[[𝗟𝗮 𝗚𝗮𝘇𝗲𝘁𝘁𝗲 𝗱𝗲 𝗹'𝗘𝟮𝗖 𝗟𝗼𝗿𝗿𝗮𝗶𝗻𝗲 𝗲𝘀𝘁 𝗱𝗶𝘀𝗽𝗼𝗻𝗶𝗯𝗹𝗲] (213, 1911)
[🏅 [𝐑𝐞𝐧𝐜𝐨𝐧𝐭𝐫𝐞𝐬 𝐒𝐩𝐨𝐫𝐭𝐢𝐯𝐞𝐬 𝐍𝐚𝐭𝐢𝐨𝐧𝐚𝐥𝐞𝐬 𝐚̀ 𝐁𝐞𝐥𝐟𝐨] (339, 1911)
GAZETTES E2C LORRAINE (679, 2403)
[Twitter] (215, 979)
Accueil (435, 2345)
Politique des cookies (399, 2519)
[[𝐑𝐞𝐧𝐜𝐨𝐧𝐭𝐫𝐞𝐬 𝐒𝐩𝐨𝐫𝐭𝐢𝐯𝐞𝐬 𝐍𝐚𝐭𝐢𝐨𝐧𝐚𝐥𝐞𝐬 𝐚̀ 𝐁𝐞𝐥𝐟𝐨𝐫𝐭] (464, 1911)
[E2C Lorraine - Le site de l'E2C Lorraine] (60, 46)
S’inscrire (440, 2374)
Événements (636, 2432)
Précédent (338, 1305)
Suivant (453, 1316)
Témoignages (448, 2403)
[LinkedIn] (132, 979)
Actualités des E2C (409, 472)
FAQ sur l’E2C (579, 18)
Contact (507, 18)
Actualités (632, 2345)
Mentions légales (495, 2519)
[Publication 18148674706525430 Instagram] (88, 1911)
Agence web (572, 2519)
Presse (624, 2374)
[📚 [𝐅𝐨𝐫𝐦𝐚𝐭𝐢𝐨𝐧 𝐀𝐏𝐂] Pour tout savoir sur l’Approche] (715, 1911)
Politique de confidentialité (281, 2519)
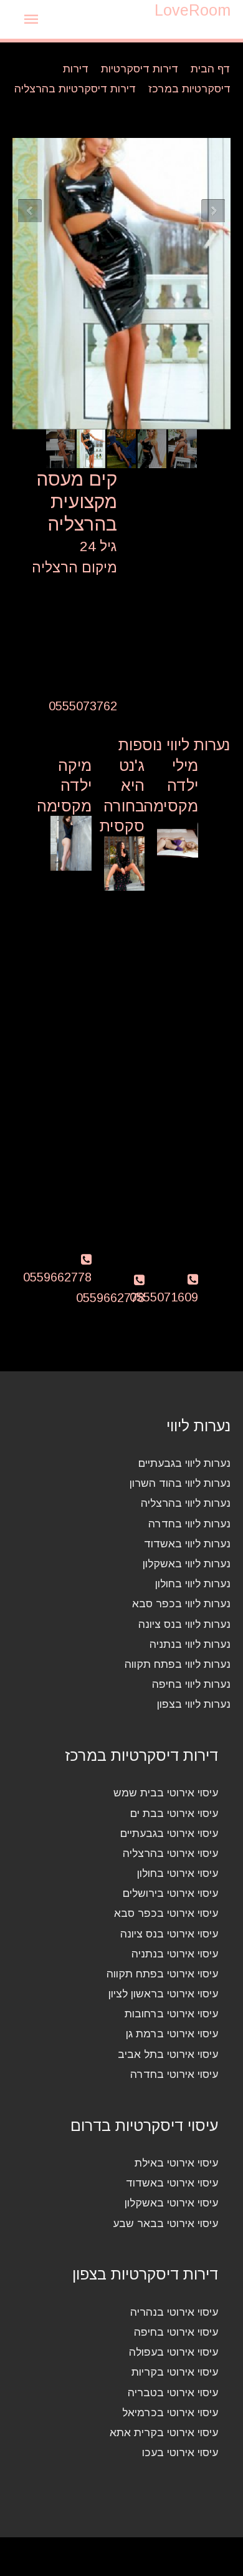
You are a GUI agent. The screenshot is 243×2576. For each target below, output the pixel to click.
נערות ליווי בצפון (194, 1704)
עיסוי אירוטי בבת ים (174, 1813)
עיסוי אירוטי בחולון (177, 1873)
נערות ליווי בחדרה (189, 1523)
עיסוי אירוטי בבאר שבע (165, 2223)
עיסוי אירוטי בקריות (174, 2372)
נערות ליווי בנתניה (190, 1644)
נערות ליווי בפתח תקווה (178, 1664)
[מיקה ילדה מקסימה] (71, 842)
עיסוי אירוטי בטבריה (173, 2392)
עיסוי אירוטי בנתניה (174, 1953)
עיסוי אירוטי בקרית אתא (164, 2432)
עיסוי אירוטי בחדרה (174, 2074)
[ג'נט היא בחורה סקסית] (124, 862)
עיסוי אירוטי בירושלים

- _WHAT IS REQUIRED_:
Count the lines above that contain the word "Politique". Give only the number.

- _TASK SOLUTION_:
2